As far as criticism goes, this is one of the hardest pieces to find anything of note. There’s maybe a few minor errors that another proof reading might iron out, for example the full stop instead of the comma in: “Ankhachic’qo wheeled his black dragonling mount about. and it pounded back towards the main army.” Aye, I’m reduced to that level of nitpicking! I guess I’m not so sure I buy the Scar-Vet at least trying to blat Thanquol after he’d given up this sword, sure there’s no honour in it, but at least you won’t have to pay back the obviously evil ratman.
In all an excellent piece!
Story Seven: Dwarf-things!
*A small white rat scampers past and pauses to glare*
I mean...foul dwarf-things. We must kill-slay them all!

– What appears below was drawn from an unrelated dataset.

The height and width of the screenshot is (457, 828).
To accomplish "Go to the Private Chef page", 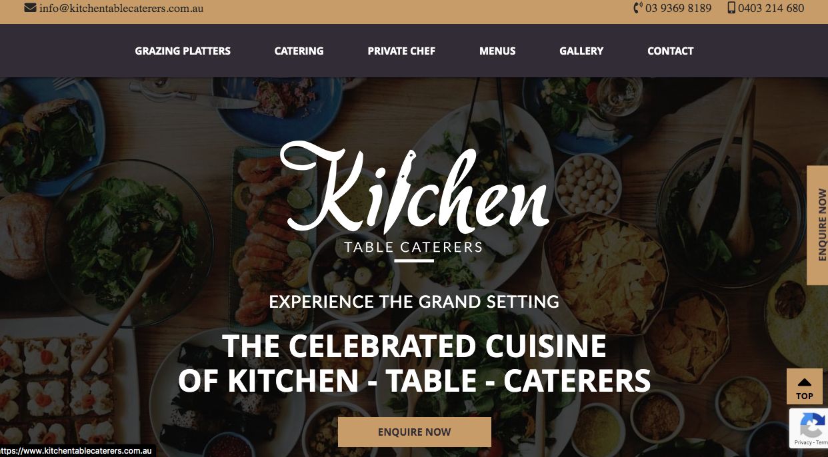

Ahem. I was very quickly enveloped by this piece. The futile last stand of the Dwarfs, the mounting tension as the glorious evil Skaven drew in closer, and the despair of the protagonist were elegantly presented. I cannot fault the pacing of this entry which kept me enthralled throughout.
The characters felt like true Dwarfs, especially their attitudes and mindset. If I had one gripe it would be that the main character was still an oath-breaking coward at the end. That he would even leave the Oathstone is Slayer Oath worthy, if he wanted to save the women and children he should have ordered one of the youngest Ironbreakers to go and lead them out. I’m more than a little surprised that the Ironbreakers didn’t cut him down for fleeing despite who he was. Though maybe the sin of kin-slaying is what held them back. I dunno. I think without the Oathstone it might have been a bit more believable for me that he’d still abandon them.
The Skaven foes were mostly absent from this entry apart from a few distant descriptions of the battle from Thordrek’s point of view and the assassin towards the end. I liked this approach as it made the Skaven seem more like a looming threat of a massive scale. There’s no clear single antagonist, it’s just a faceless vermin tide.
The ending was a satisfying one (despite the fact he did still abandon an Oathstone, cowardly elgi-loving...I mean...neek-neek take-get Warpstone?) with the Skinks hopefully saving the day.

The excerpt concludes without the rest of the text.